(Voci del dataset)
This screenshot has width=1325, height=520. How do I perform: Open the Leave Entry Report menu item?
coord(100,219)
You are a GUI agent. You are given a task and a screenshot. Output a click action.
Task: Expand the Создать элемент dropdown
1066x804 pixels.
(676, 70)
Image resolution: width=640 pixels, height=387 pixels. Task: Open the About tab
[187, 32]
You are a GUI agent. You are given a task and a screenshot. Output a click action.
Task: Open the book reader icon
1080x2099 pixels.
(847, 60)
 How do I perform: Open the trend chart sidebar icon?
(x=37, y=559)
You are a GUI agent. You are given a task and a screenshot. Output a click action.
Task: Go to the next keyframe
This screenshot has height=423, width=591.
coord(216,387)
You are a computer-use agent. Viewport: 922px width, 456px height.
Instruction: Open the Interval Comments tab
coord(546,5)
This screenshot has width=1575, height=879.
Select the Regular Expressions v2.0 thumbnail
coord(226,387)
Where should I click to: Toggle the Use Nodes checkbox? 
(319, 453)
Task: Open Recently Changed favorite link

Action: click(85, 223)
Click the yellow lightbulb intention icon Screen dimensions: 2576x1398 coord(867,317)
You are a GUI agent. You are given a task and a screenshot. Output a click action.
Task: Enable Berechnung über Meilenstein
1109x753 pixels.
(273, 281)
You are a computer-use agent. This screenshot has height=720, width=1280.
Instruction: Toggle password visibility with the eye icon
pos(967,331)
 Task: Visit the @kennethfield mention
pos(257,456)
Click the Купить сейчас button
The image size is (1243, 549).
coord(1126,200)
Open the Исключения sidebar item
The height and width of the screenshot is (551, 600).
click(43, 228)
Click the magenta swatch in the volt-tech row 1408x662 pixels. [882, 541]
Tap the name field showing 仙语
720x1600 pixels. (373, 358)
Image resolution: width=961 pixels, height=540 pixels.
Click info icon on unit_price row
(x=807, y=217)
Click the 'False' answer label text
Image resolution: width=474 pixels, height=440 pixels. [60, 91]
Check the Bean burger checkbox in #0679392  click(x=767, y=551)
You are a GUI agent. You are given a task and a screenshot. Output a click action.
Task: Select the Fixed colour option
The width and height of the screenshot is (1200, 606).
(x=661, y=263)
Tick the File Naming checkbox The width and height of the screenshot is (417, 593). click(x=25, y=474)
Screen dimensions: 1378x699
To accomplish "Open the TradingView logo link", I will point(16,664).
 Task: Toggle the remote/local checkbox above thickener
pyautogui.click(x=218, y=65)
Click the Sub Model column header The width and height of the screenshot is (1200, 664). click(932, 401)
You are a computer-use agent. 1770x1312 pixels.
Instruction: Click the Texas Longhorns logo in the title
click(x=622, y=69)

**ESERCIZIO BREVE:**
Ricopia per favore tutti i record qui sopra, riga per riga, senza cambiare nulla.

**RISPOSTA ESERCIZIO:**
This screenshot has width=1325, height=520. How do I perform: Open the Leave Entry Report menu item?
coord(100,219)
You are a GUI agent. You are given a task and a screenshot. Output a click action.
Task: Expand the Создать элемент dropdown
1066x804 pixels.
(676, 70)
Image resolution: width=640 pixels, height=387 pixels. Task: Open the About tab
[187, 32]
You are a GUI agent. You are given a task and a screenshot. Output a click action.
Task: Open the book reader icon
1080x2099 pixels.
(847, 60)
 How do I perform: Open the trend chart sidebar icon?
(x=37, y=559)
You are a GUI agent. You are given a task and a screenshot. Output a click action.
Task: Go to the next keyframe
This screenshot has height=423, width=591.
coord(216,387)
You are a computer-use agent. Viewport: 922px width, 456px height.
Instruction: Open the Interval Comments tab
coord(546,5)
This screenshot has width=1575, height=879.
Select the Regular Expressions v2.0 thumbnail
coord(226,387)
Where should I click to: Toggle the Use Nodes checkbox? 
(319, 453)
Task: Open Recently Changed favorite link

Action: click(85, 223)
Click the yellow lightbulb intention icon Screen dimensions: 2576x1398 coord(867,317)
You are a GUI agent. You are given a task and a screenshot. Output a click action.
Task: Enable Berechnung über Meilenstein
1109x753 pixels.
(273, 281)
You are a computer-use agent. This screenshot has height=720, width=1280.
Instruction: Toggle password visibility with the eye icon
pos(967,331)
 Task: Visit the @kennethfield mention
pos(257,456)
Click the Купить сейчас button
The image size is (1243, 549).
coord(1126,200)
Open the Исключения sidebar item
The height and width of the screenshot is (551, 600).
click(43, 228)
Click the magenta swatch in the volt-tech row 1408x662 pixels. [882, 541]
Tap the name field showing 仙语
720x1600 pixels. (373, 358)
Image resolution: width=961 pixels, height=540 pixels.
Click info icon on unit_price row
(x=807, y=217)
Click the 'False' answer label text
Image resolution: width=474 pixels, height=440 pixels. [60, 91]
Check the Bean burger checkbox in #0679392  click(x=767, y=551)
You are a GUI agent. You are given a task and a screenshot. Output a click action.
Task: Select the Fixed colour option
The width and height of the screenshot is (1200, 606).
(x=661, y=263)
Tick the File Naming checkbox The width and height of the screenshot is (417, 593). click(x=25, y=474)
Screen dimensions: 1378x699
To accomplish "Open the TradingView logo link", I will point(16,664).
 Task: Toggle the remote/local checkbox above thickener
pyautogui.click(x=218, y=65)
Click the Sub Model column header The width and height of the screenshot is (1200, 664). click(932, 401)
You are a computer-use agent. 1770x1312 pixels.
Instruction: Click the Texas Longhorns logo in the title
click(x=622, y=69)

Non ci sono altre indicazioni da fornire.